#### Source document:
+---+

Believes Symantec

Aug 29, 2007 14:05 GMT  ·  By

Windows Vista is still an insecure operating system, even though Microsoft has thrown at it the resources of a small country, according to Symantec. The Cupertino-based antivirus company expressed little faith in the label of most secure Windows platform available to date, which Microsoft gave Windows Vista. Ollie Whitehouse, Security Response Researcher with Symantec referenced Microsoft's Secure Development Lifecycle as an integer part of the Bill Gates' vision over Trustworthy Computing, but revealed that outside of the Redmond company, software developers have an inexistent model of building secure products.

"Let's take an (obvious enough) example: we have seen significant improvements by Microsoft in terms of investment and responsiveness when dealing with security (I think even their biggest critics have to acknowledge that). Yet even today, five years since the infamous rocket (aka, management memo) from Bill Gates, Microsoft still has security issues in their most secure version of Windows yet (Vista, if you hadn't guessed); this, even after investing resources that small countries would be glad to have access to. This shows us that even the largest software vendor in the world finds it difficult to address such a complex problem, even with their huge resources," Whitehouse commented.

+---+

#### Recorded information:
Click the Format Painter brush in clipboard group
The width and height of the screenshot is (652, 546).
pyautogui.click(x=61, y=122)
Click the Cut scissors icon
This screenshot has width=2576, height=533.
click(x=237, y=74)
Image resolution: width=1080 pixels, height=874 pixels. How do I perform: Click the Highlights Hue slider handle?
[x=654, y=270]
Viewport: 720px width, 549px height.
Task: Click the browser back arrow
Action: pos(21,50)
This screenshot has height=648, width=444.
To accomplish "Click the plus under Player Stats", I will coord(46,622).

+---+

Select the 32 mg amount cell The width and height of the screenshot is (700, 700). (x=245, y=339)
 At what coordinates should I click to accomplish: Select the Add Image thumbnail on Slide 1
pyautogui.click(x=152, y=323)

+---+

#### Your task:
Proceed with the article on Symantec's view of Windows Vista security, starting after its last paragraph. The records have no connection to the article on Windows Vista security.

#### Task output:
Drawing the line on the costs of developing Windows Vista, Gates stated that it had been the best $6 billion he ever spent. But not all software companies can afford such costs, or the possibility to lose market share, as they do not have a monopolist position similar to Microsoft's with the Windows operating system. "Part of the issue is that security is going to get a lot more complex at a technological level before it becomes easier. This is in part due to the continual and ever-increasing stream of technologies arriving," Whitehouse stated adding that "As security improves in certain areas, attackers also adapt, change their habits and move to new or emerging technologies."

James A. Whittaker, a Security Architect at Microsoft, delivered an alternative perspective over the Secure Development Lifecycle, the Redmond company's strategy to make the concepts of software development and security by default synonymous. According to Whittaker, the time will come when SDL will simply be blurred into the software development process. But in the end, even if the product is bulletproofed, the users themselves can still make it insecure. "At a time when some organizations still run Windows NT 3.51 (when was the last security patch for that released?) and many consumers still run Windows 95/98, we have to accept that there is no easy answer for security just yet," Whitehouse added.